Copy every line below where the string "syzstudios" is found.
---------- Material to process
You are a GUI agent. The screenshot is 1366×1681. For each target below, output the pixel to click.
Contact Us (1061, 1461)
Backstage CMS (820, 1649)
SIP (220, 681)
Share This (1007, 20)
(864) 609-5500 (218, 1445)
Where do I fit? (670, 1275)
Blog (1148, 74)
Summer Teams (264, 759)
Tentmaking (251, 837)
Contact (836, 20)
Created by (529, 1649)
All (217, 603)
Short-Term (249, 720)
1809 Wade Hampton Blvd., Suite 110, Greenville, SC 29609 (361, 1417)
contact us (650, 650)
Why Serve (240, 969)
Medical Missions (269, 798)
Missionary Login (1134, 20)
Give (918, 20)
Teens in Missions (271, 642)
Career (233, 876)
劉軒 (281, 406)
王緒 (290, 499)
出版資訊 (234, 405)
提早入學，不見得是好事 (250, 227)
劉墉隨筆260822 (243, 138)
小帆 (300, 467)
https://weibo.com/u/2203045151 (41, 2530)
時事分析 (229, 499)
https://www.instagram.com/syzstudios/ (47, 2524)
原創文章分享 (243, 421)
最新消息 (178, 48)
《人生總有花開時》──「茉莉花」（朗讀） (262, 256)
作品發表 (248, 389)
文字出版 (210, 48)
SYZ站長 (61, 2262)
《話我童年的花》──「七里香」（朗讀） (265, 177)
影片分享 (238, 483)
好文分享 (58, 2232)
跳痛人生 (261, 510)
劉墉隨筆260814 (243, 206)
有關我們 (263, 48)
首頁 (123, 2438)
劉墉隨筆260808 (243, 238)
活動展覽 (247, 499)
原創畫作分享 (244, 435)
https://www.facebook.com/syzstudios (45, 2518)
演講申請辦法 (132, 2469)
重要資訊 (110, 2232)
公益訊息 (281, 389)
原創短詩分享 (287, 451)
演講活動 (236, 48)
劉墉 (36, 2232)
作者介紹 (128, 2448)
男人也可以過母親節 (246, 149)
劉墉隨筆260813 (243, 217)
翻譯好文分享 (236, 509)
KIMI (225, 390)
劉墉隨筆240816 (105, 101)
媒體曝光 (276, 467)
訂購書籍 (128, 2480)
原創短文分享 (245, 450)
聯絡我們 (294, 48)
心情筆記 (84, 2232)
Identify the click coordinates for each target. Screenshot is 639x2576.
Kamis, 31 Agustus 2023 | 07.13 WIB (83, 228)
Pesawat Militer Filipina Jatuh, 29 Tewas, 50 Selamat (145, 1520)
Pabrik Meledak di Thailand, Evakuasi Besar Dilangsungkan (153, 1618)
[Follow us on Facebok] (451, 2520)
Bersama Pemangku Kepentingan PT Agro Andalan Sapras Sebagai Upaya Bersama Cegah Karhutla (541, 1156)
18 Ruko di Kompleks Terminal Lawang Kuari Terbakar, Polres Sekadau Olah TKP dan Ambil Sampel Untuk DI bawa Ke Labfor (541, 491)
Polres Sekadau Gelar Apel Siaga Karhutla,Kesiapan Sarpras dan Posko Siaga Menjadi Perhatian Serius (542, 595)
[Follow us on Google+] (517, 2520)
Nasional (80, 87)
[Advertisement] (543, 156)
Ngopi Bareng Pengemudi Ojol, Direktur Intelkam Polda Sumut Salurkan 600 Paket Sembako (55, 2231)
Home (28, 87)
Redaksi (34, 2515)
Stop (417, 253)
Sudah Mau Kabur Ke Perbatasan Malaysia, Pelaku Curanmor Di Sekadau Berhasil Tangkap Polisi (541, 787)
--------------------
Solution to the problem:
https://www.instagram.com/syzstudios/ (47, 2524)
https://www.facebook.com/syzstudios (45, 2518)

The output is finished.